Pour l’atteindre, il faut laisser derrière soi l’effervescence de la côte, et suivre la route qui serpente entre les vertes collines de l’arrière-pays basque. C’est ici, sur les hauteurs du petit village de Saint-Pée-sur Nivelle, que Cédric et Marion Béchade ont établi leur Auberge Basque.
Il aura fallu quatre ans de recherche au couple pour trouver la maison idéale, celle qui incarnerait au mieux leur vision toute personnelle de l’hôtellerie.

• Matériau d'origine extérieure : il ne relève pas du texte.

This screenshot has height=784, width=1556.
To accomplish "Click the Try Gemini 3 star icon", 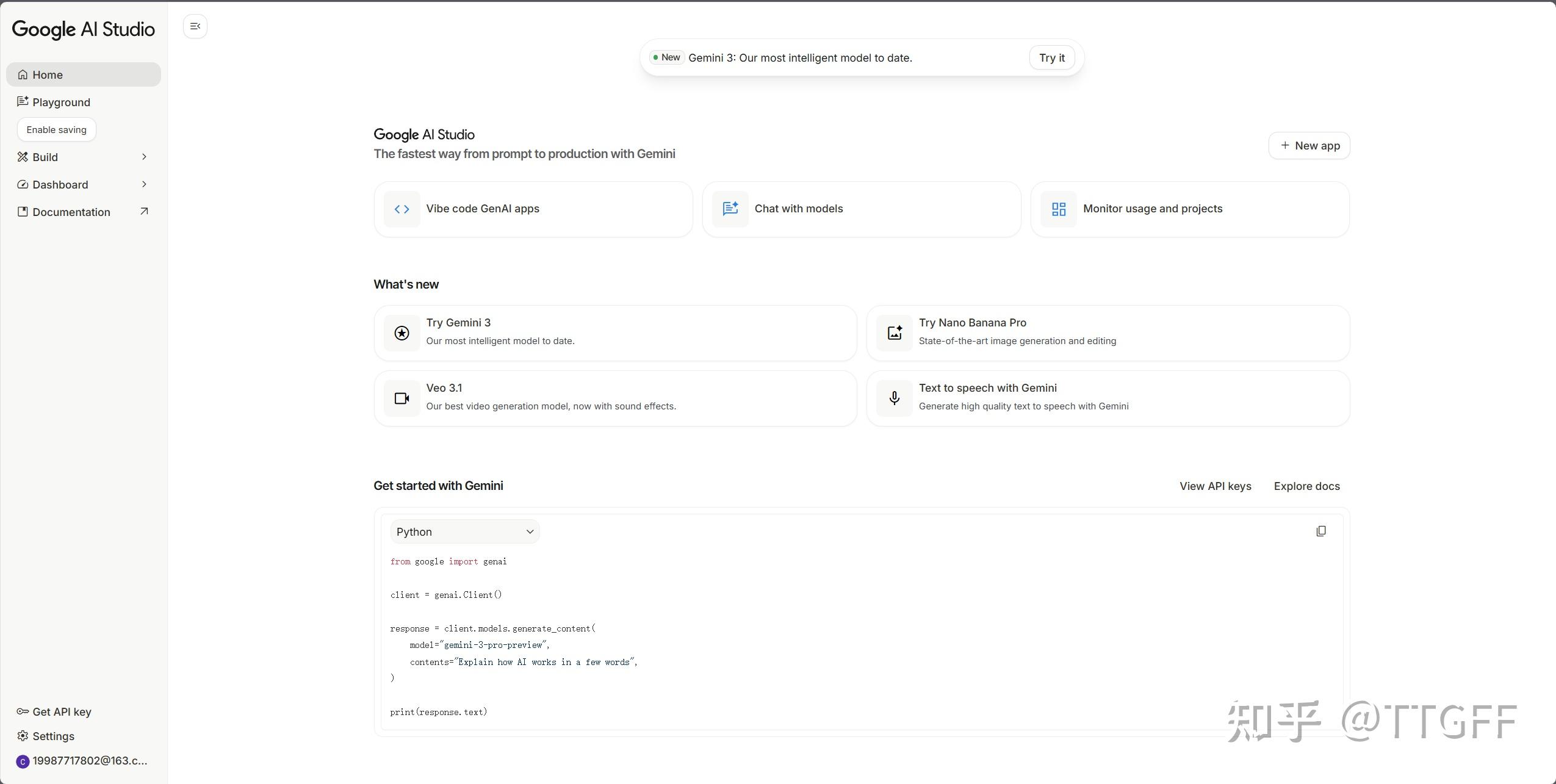I will [x=402, y=333].
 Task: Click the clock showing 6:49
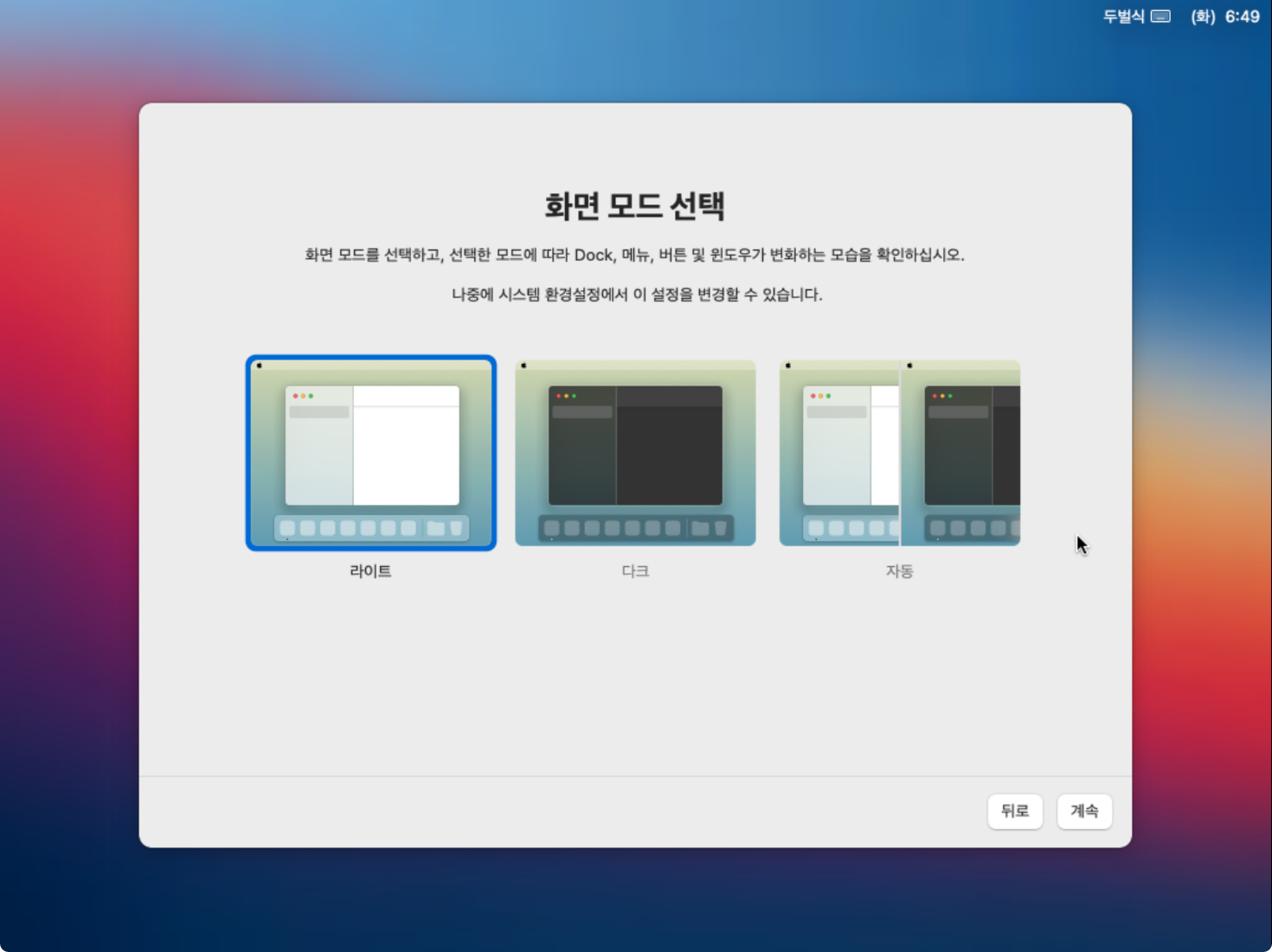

Nous sommes alors en 2007, et derrière la façade traditionnelle de cette maison aux bardeaux de bois et aux volets peints, se développe un projet plutôt novateur pour l’époque : celui de décloisonner le monde de de la gastronomie.
En créant l’Auberge Basque, je souhaitais effacer les frontières entre salle et cuisine, éclaire le chef Cédric Béchade.
Pour moi, être cuisinier-aubergiste, c’est être polyvalent. C’est vouloir enrichir ses connaissances au maximum, ne pas se contenter de rester expert dans son domaine, que ce soit l’accueil, le service, ou la sommellerie… C’est avoir une vision globale de la maison dans laquelle on est ».
Quinze ans plus tard et une étoile Michelin au compteur, le chef est le premier à appliquer à la lettre ces principes. Tout au long du dîner, nous le verrons évoluer entre le passe, où il rectifie un dressage, et la salle, où il débarrasse les convives de leurs manteaux avec autant d’aisance qu’il leur raconte l’histoire de ses plats. Et des histoires, il y en a à raconter.
Chaque assiette se veut l’interprétation gourmande du travail d’un ou plusieurs producteurs, avec qui le chef a établi une relation de confiance, parfois tissée au bout de longues années d’approche. « Cela m’a pris 10 ans de trouver tous ces producteurs, retrace Cédric Béchade. C’est de l’engagement, de l’investissement, mais c’est aussi comme ça que l’on s’enracine dans un territoire. » Petit à petit, le Limousin a fait son nid dans le Pays basque, et la Table de l’Auberge Basque s’enorgueillit aujourd’hui d’une carte 100% producteurs, huiles de cuisson, œufs et farine compris.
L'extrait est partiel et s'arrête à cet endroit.